Tebuk Seferine ve özellikle Hicr bölgesine ait olaylar hakkında bilgiler veren hadisimiz, geçmişten ibret almak için o geçmişe ait olayların hatırlanması ve belli bazı noktalara dikkat edilmesi hatta özel bazı tavırların sergilenmesi gerektiğine işaret etmektedir. Yaptıkları haksızlık ve itaatsizlik sebebiyle Allah’ın azabına uğramış milletlerin yurtları ve izleri
“sabıkalı” yerler ve izler olarak, sonrakiler tarafından ibret alınacak hâtıralardır. İbret almayı gerektirecek bir davranış olarak, hadisimizde ağlamanın tavsiye edildiğini görüyoruz. Ağlamak, daha önce felâkete uğramış olanların kalıntılarını izlerken duygulu, kaygılı, kuşkulu olmayı ve böylece onların halini daha iyi düşünüp daha derinden etkilenmeyi sağlar. Böyle bir halet-i ruhiye içinde olmamak, oralardan sadece gelip geçmek, tarihten ders almamak gibi ağır sonuçları olan bir hatanın işlenmesi anlamına gelir. Yoksa oradan geçen herkesin hemen oracıkta aynen öncekiler gibi helâk edileceği anlamına gelmez. Efendimiz’in, Oralara ağlayarak girin ki, onların başına gelenler sizin de başınıza gelmesin buyurması, buralarda cereyan eden olayları sonuçlarıyla birlikte iyi düşünün, anlayın ve onların hallerinden ibret alıp yaşayışınızı düzeltiniz ki, böylesi felâketler sizin başınıza da gelmesin, demektir. Hadisimizdeki azaba uğramışlar (muazzebîn) ifadesi, ikinci rivayette kendilerine zulmetmiş olanlar (zalemû enfusehum) şeklinde açıklanmıştır. Bu, aynı zamanda azaba uğratılma sebebinin “zulum” olduğunu ortaya koyan bir açıklamadır. Geçmiş olaylardan ibret almamak gaflettir yani bir çeşit zulumdur.
Ayrıca acı olaylara sahne olmuş yer ve çevreler, ister istemez insan psikolojisine etki eder. Bu etki belki de radyasyon kirlenmesi gibi, uzun süre devam eder. Peygamber’in, başını örterek o yöreyi süratle geçmesi, işin ciddiyetini çevresindekilere ve daha sonrakilere fiilen göstermek, böylece onları unutamayacakları şekilde eğitmek içindir. Efendimiz’in bu hareketi, Allah’a ve Peygamber’ine itaatsizlik edenlerden kaçmak, uzak durmak anlamında yorumlanabilir. Çünkü Sâlih
aleyhisselâm’ın milleti itaatsizlik etmiş, mûcize deveyi kesmiş ve pek çok maddî imkânlarına ve güçlerine rağmen helâk olmuşlardı.

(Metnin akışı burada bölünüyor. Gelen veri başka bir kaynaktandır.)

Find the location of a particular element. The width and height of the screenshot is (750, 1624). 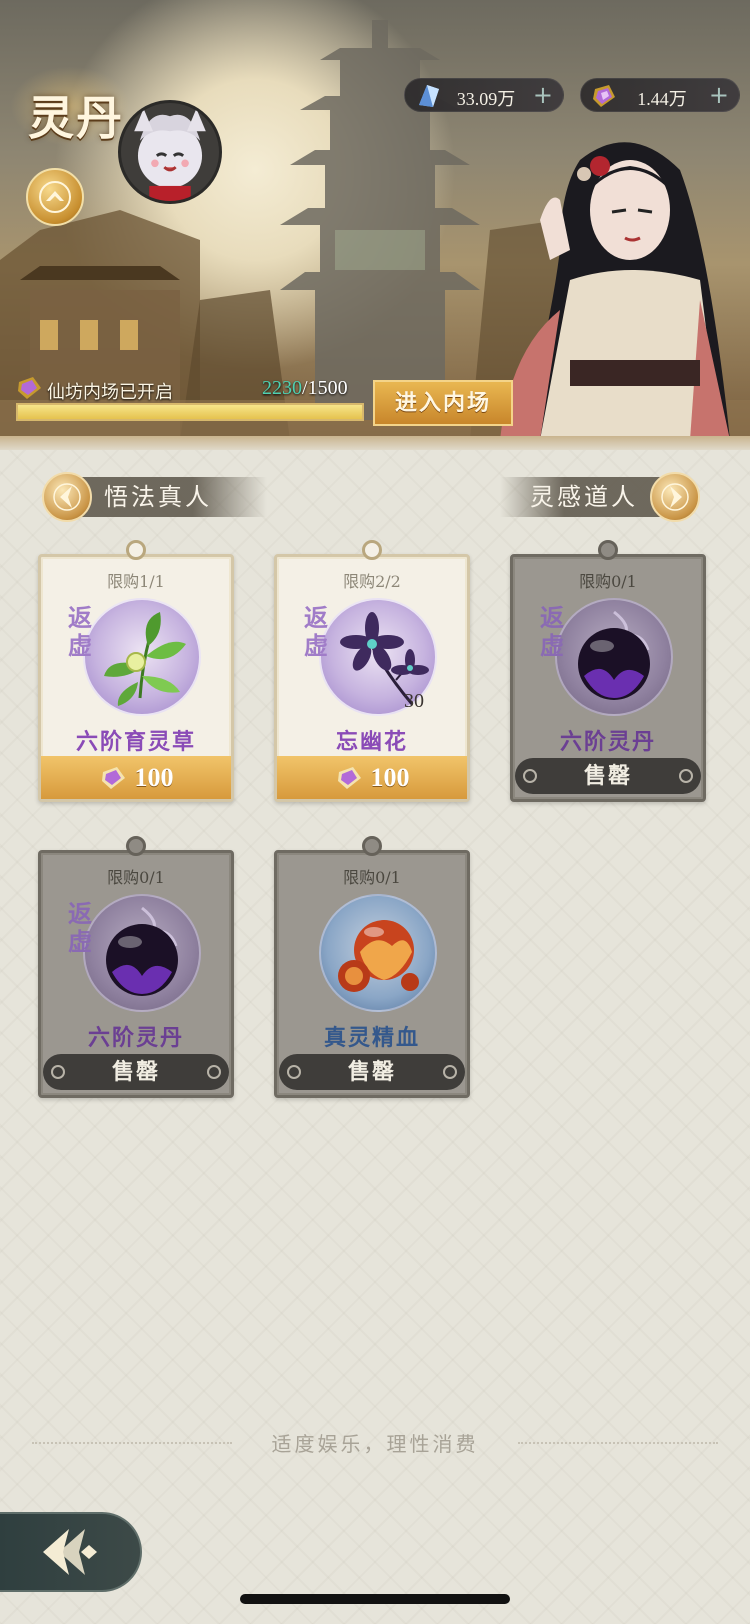

mascot-avatar is located at coordinates (170, 152).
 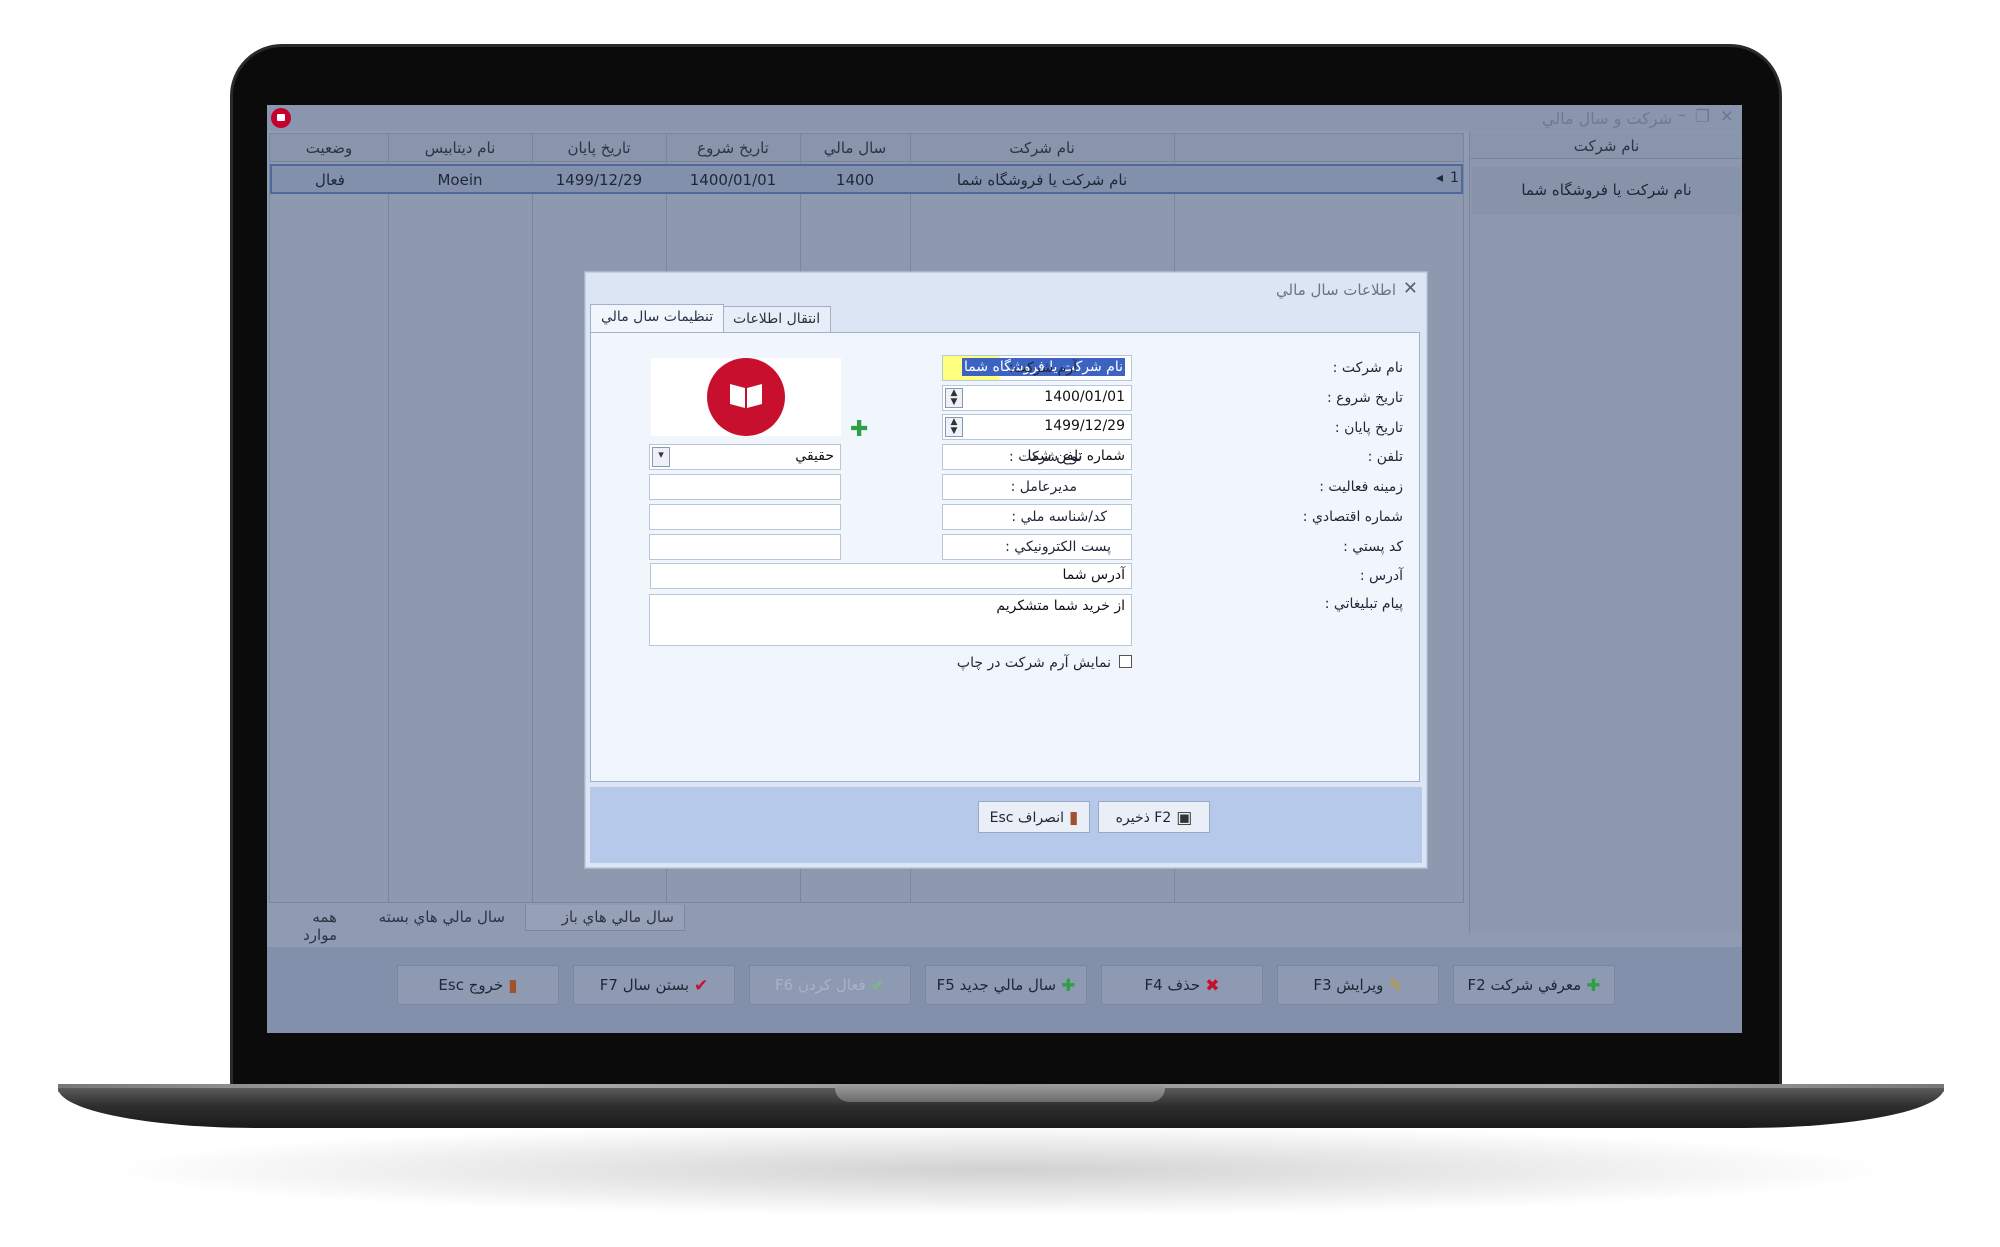 I want to click on exit-button: ▮خروج Esc, so click(x=478, y=985).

Günümüzde de zâlimlerin kabir veya kabristanlarından geçmek zorunda kalınırsa, hadisimizde emredildiği şekilde davranmak, oralarda fazla eğlenmemek, kendi doğrularımız istikametinde yaşamaya devam etmek gerekir.

Nevevî merhumun, hasta ziyareti bölümünü, ölümlerinden sonra bile zalimlerin yaşayanlara etki edebileceklerini gösteren bu hadîs-i şerîf ile bitirmesi, kötü bir ölüm ile karşılaşmamak için dikkatli yaşamak gerektiğine işaret etmek istemesinin bir sonucu olsa gerektir.

Hadisten Öğrendiklerimiz

1. Bilinçli ve uyanık bir hayat yaşamak gerekir.
2. Geçmişten ibret almasını bilmeyenler, kendi hayatlarını tehlikeye atarlar.
3. Ölüm ve kabir insanın ibret alması ve hayatına çeki düzen vermesi için dikkate alınacak iki gerçektir.
4. Zalimler hayatlarında olduğu gibi, ölümlerinden sonra da kendilerinden sakınılacak kimselerdir.

5. Zalimlerin hâtıra ve kalıntılarında felâket izleri ve tehlikeleri bulunur.